16. The last question raised by Mr. Thyagarajan, related to interest on the arrears claimed in the plaint. The provision in the lease deed for payment of interest is to the effect that interest is payable at 5 1/2 per cent. per annum from the date of demand in writing after a default occurs. The passage in the lease deed upon which we rely is this:
In case I commit default the temple authorities shall inform me in writing. If in any fasli the paddy, cash, etc., payable to you fall in arrears, I agree to your taking action by proceeding against me personally and against the properties secured for die recovery of the value of the arrears of paddy due at the prevailing market rate together with interest thereon at 51/2 per cent per annum.
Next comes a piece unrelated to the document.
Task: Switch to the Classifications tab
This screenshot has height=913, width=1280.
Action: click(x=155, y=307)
We do not find any evidence to show that there was intimation by the temple of the occurring of a default in this case. On the other hand, the notice issued by the trustees called for payment of 90 per cent. of the rent fixed in the lease deed presumably acting upon the provisions of Act XIV of 1952 and this demand for payment of 90 percent. of the rent was complied with by the respondent and the present suit is only for the balance which was not paid. We therefore see no reason to direct payment of interest on arrears of rent and consequently no portion of the arrear should carry interest prior to the date of plaint. We reverse the finding of the' learned Judge in the Court below that the plaintiff is entitled to interest before the date of plaint and instead we award interest for the sum due to the plaintiff in accordance with our findings only from the date of plaint at 51/2 per cent. per annum till date of payment.
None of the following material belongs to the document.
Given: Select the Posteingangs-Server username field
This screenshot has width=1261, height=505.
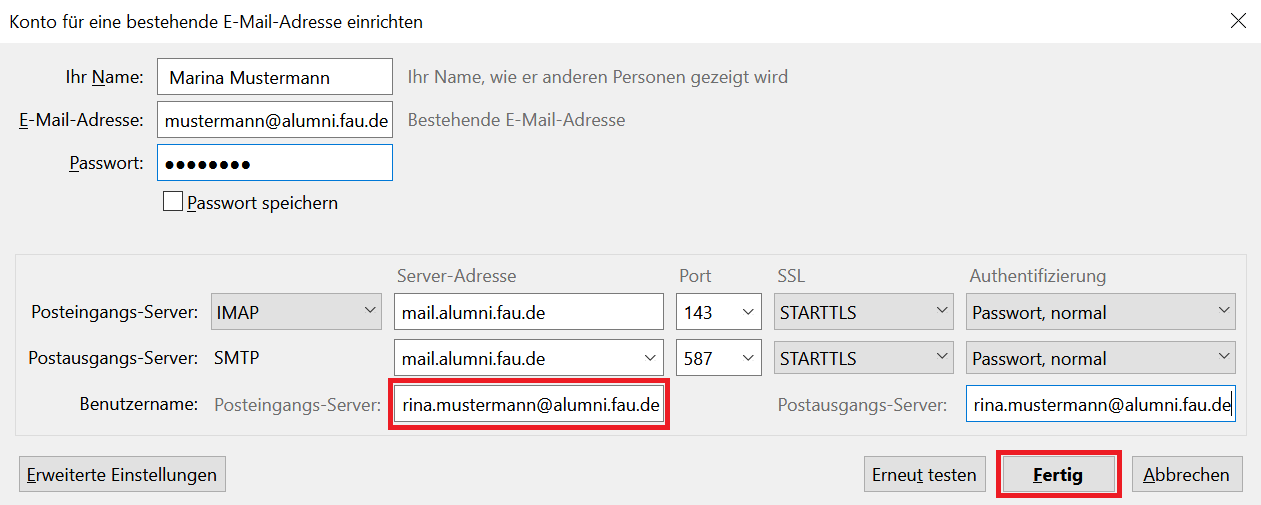Looking at the screenshot, I should 530,405.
17. The appeal is therefore allowed and the decree of the lower Court dismissing the suit is set aside and there will be a decree in favour of the plaintiff for the amount due in accordance with our findings calculating the value of paddy at Rs. 6-4-0 per kalam for all the faslis in question. The respondent will pay proportionate costs in the lower Court. But in the circumstances of this case, we do not allow any costs in the appeal except half the Court-fee paid on the appeal memorandum.